Zoolander 2 is just as dumb and silly as the original film. Some people will take that statement as an endorsement of the movie, and some will take it as a criticism; how you read it will likely dictate if you’ll enjoy this 15-years-later sequel or not. For this reviewer, it was meant as a compliment: much like the original, this next chapter skewers people, places, and things in such a way that the presentation is always vapid but the satire is usually spot-on.
The plot of the film is razor-thin, and follows fairly standard movie tropes. After a long hiatus from the public eye (told via news-story flashbacks where several prominent national news anchors begin the parade of cameos – more on that later), Derek Zoolander must return to the world of fashion if he has any hope to get over the loss of his wife, reconnect with his son Derek Junior, and oh yeah – stop an evil plot from one of the biggest twisted masterminds of our time. There, see? Once sentence and the whole storyline is pretty much laid out for you.

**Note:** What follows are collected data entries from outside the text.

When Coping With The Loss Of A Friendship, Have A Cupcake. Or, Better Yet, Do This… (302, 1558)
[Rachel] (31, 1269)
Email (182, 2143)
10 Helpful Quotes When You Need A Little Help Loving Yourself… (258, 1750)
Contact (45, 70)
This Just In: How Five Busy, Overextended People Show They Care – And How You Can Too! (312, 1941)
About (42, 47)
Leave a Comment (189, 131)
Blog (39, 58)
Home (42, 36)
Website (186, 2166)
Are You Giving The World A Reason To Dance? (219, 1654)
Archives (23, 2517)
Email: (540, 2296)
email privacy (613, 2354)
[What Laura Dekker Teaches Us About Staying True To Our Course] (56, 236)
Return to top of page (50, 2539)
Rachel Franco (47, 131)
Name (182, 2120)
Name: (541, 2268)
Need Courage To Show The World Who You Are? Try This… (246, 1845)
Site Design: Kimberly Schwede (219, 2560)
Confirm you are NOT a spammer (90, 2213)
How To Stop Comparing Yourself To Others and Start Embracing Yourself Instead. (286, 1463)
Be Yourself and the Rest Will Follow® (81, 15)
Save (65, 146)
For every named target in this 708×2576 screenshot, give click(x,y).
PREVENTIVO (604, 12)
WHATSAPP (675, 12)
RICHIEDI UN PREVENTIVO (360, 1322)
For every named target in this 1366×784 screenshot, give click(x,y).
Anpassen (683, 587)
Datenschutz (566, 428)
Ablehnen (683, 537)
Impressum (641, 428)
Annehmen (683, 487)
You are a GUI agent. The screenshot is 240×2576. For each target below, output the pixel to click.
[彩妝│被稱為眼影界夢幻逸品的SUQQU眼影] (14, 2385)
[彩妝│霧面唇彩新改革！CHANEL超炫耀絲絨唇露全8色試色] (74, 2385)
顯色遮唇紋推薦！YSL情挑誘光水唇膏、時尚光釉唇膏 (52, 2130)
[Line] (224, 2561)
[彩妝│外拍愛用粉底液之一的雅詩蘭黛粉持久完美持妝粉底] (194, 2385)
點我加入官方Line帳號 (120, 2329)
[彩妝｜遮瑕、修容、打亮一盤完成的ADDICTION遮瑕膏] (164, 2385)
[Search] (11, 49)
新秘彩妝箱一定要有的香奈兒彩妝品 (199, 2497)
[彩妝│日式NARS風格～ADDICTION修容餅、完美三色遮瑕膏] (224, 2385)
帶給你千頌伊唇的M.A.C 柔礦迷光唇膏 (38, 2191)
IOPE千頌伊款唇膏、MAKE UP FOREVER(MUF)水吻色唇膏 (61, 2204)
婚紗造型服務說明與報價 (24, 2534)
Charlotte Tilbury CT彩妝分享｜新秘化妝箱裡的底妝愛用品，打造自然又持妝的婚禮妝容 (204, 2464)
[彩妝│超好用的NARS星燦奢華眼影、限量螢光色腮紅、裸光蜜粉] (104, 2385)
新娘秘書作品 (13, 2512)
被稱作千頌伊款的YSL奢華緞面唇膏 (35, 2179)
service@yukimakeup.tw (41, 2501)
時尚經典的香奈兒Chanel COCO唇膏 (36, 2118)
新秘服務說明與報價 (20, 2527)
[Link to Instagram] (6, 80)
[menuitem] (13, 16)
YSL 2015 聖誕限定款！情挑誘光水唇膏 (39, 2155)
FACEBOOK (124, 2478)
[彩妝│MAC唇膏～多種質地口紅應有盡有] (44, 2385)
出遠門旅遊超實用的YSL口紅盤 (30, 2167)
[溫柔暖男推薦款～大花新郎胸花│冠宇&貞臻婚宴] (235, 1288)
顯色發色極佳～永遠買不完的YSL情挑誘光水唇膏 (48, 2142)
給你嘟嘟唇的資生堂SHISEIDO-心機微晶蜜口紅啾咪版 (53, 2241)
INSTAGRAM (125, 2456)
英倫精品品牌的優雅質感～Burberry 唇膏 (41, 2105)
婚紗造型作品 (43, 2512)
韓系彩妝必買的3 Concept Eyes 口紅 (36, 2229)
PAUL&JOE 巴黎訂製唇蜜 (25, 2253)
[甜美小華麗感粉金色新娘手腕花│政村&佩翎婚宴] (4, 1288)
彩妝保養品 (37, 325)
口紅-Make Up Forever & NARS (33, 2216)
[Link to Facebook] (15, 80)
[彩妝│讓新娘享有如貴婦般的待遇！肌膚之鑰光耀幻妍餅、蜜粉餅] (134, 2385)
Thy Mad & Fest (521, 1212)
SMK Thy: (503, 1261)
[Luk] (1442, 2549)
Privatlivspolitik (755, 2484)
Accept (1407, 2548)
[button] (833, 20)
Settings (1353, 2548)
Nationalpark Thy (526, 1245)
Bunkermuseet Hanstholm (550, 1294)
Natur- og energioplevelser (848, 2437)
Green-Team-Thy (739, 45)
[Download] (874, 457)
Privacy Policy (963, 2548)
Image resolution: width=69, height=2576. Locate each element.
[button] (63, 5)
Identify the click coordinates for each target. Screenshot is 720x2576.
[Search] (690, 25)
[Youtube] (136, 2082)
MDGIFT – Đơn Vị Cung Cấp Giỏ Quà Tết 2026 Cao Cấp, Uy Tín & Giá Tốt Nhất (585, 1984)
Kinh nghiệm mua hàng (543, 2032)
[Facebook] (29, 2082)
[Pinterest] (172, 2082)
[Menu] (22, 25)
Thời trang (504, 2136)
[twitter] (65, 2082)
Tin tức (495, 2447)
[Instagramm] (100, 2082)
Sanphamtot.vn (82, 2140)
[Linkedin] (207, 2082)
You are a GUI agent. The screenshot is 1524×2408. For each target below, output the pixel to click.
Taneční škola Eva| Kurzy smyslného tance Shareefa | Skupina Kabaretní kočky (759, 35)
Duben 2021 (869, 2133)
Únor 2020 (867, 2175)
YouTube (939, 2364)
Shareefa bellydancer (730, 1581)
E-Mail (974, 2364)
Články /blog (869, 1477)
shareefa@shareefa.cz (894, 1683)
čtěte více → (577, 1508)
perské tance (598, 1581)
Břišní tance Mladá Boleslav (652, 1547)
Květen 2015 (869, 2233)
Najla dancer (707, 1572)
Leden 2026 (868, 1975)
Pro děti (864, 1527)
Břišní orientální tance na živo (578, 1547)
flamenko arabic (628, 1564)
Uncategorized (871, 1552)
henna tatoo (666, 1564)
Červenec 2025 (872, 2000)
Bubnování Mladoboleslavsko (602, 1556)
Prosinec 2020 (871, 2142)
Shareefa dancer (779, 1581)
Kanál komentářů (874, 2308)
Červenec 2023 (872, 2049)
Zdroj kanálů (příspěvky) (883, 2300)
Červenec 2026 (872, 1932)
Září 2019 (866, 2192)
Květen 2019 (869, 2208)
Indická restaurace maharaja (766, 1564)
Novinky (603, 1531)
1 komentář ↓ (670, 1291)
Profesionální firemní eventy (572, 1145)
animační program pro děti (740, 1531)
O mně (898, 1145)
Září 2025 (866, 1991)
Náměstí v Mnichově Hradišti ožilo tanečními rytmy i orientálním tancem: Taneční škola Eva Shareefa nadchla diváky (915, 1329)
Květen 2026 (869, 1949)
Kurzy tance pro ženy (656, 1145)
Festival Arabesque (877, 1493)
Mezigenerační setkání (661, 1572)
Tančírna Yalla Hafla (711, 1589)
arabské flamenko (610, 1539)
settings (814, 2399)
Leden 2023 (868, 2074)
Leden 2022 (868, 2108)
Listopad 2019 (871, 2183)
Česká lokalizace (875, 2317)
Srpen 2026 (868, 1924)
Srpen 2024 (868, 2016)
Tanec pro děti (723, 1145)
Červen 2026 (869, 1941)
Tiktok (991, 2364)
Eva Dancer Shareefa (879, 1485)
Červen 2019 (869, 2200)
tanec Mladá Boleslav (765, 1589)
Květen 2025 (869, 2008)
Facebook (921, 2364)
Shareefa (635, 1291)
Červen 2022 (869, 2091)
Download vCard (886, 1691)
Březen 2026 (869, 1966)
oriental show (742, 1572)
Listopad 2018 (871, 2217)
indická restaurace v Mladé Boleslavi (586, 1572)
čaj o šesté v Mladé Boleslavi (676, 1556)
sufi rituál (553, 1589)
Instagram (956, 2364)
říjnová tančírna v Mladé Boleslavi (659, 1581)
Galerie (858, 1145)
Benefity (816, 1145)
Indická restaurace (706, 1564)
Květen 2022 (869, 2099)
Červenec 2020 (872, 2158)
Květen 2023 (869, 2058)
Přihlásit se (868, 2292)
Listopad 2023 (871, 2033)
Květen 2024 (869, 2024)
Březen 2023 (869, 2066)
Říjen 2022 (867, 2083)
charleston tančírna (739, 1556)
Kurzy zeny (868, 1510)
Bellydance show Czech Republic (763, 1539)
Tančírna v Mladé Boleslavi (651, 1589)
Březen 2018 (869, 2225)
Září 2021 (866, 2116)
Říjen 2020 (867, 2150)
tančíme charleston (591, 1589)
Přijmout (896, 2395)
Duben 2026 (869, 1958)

What the film lacks in inventive story-telling, however, is made up for by the appearance and commitment of both the original characters to continuing their zany parade as well as the newcomers who breathe an odd sense of excitement into the tale. Pretty much the whole original gang is back in action for us: in addition to Zoolander (Ben Stiller) and his dead-but-appears-as-a-ghost wife Matilda (Christine Taylor), we’ve also got former-rival model Hansel (Owen Wilson) and super-crazy-evil Mugatu (Will Ferrell) rounding out the primary characters. Even bit-role players are back in action, including the bad-guy crew of Katinka (Milla Jovovich) and “Evil DJ” (Justin Theroux, whose also one of the writers of both this film and the original), face-making and latte-failing assistant Todd (Nathan Lee Graham), and everybody’s “cool friend,” Billy Zane himself. New blood includes Penelope Cruz as super-spy Valentina, Kristen Wiig as nigh-indecipherable fashionista Alexanya Atoz, Cyrus Arnold as Derek Junior, and Benedict Cumberbatch (yes, really) as a pan-gender supermodel named All (yes, really!!).
The aforementioned list of celebrity cameos is extensive, to say the least. In addition to the mega-stars of the fashion-designer world playing ultra-evil versions of themselves (including Tommy Hilfiger, Anna Wintour, Valentino, Marc Jacobs, and Alexander Wang), here is the list of celebrities that this reviewer recalls seeing, often in blink-and-you’ll-miss-it appearances: John Malkovich, Madonna, Ariana Grande, Katie Couric, Christina Hendricks, Willie Nelson, Matt Lauer, Kiefer Sutherland, Sting, Olivia Munn, Susan Sarandon, Joe Jonas, Demi Lovato, Katy Perry, Neil deGrasse Tyson, Fred Armisen, Kanye West, Kate Moss, Mika, MC Hammer, Susan Boyle, Macauley Culkin, and Kim Kardashian. It’s almost assured that there are more that didn’t make it onto this list.
While watching the movie, one gets the feeling that the new people (both the cameo-makers and the regular cast members) clearly get the vibe of the first film – Hell, 15 years ago, many of them were probably fans in the theater seats themselves – and are working hard to be “in” on the joke. There are definitely moments, though, where the lack of plot and inability to reconcile story points with the original movie lets Zoolander 2 down. The fact that Derek essentially abandons his son for so long and then makes fun of him for being “fat” and “uncool” definitely hits a sour note, given that Derek himself had such a rough go with his own Dad (“Merman, father – Merman!”). The overextended “evil plot” that drives the third act feels extremely forced and largely unthreatening; fortunately, the jokes and cameos are still being fired at a brisk pace, so many viewers will be able to look past the inconsistencies. Winning any major movie awards, though, will not be in this film’s future.
Therein lies the rub: Zoolander 2 is entertaining enough for what it is, but it will likely not resonate well at all with anyone beyond its admittedly-smallish target audience. Let’s not forget, Zoolander was also, upon its original release, roundly criticized and panned, doing relatively poorly at the box office and turning only a minor profit, but it found new life on home video as a cult-comedy type of story. Perhaps the same fate lies in store for this sequel; only time will tell.
In the end, it’s simple math, really: if you enjoyed the first Zoolander movie, then odds are good you’ll be digging this sequel as well. If the first film wasn’t your cup of tea, then it’s in your best interest to steer clear of this one. It’s an equation that even Derek Zoolander could figure out. Probably. Maybe.